Героя в этом амплуа драматурги-современники тащили на подмостки ради звонких монологов «на вызов». Слово обличения, в дозволенных начальством пределах, звучало со сцены современно и либерально.
Жадов тоже пылко говорит, горячо обличает. Но автор-то хорошо знает, что не все, что сознано, – одолено, не все, что названо, – погибает.
– Это мишура, – объяснял Островский Жадова одному из актеров, – тряхнули, все и осыпалось[431].
Пусть, пусть летят с авансцены в зал неравнодушные слова против корысти, чинопоклонства… Но верно ли надеяться на одну благодетельную гласность, силу ораторского эффекта? Благородные порывы неизбежно тонут в вековой толще быта, заволакиваются житейской тиной. И новая шляпка, от которой по-женски не в силах отказаться Полина, несомненнее всех жадовских проповедей…

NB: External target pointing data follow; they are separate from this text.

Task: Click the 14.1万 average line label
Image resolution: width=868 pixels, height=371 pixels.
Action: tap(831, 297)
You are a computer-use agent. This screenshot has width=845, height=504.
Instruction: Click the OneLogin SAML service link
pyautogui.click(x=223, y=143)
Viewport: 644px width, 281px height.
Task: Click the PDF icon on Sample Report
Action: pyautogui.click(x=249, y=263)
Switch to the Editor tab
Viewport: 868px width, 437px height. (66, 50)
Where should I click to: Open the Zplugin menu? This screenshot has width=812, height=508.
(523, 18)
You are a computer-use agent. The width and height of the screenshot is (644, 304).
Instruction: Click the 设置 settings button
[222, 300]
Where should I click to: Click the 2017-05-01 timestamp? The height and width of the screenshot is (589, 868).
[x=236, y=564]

Островскому не нравились «тенденциозные пьесы». Он даже отказывал им в честности. «Они не честны, потому что не дают того, что обещают, – говорил он, – художественного наслаждения, т. е. того, за чем люди ходят в театр». – «Но вместо наслаждения они приносят пользу, дают хорошую мысль?» – слышал он готовое возражение и сразу отвечал на него: «И всякое художественное произведение дает мысль – и не одну, а целую перспективу мыслей, от которых не отделаешься… Сказать умное, честное слово не мудрено: их так много сказано и написано; но чтоб истины действовали, убеждали, умудряли, – надо, чтоб они прошли прежде через души, через умы высшего сорта, т. е. творческие, художнические»[432].
Через такой ум, через такую душу прошла история «доходного места», и оттого нам важно не только то, что говорит в монологах Жадов. Нет, нам важен он сам. Мы жалеем его, сочувствуем ему, разочаровываемся в нем, негодуем на него. Мы проживаем в нем и с ним целую историю своего взлета, падения и искупления.
За злобой текущего дня драматург приоткрывал нечто долговечное и типичное. «Всегда это было и всегда будет», – говорит Вышневский о пыле честной молодости, выветривающемся с годами.
Падение героя, пришедшего просить «доходного места», – знак темной угрозы жизни, до отвращения устойчивой в самых низменных своих законах и все же побеждаемой и просветляемой разумом.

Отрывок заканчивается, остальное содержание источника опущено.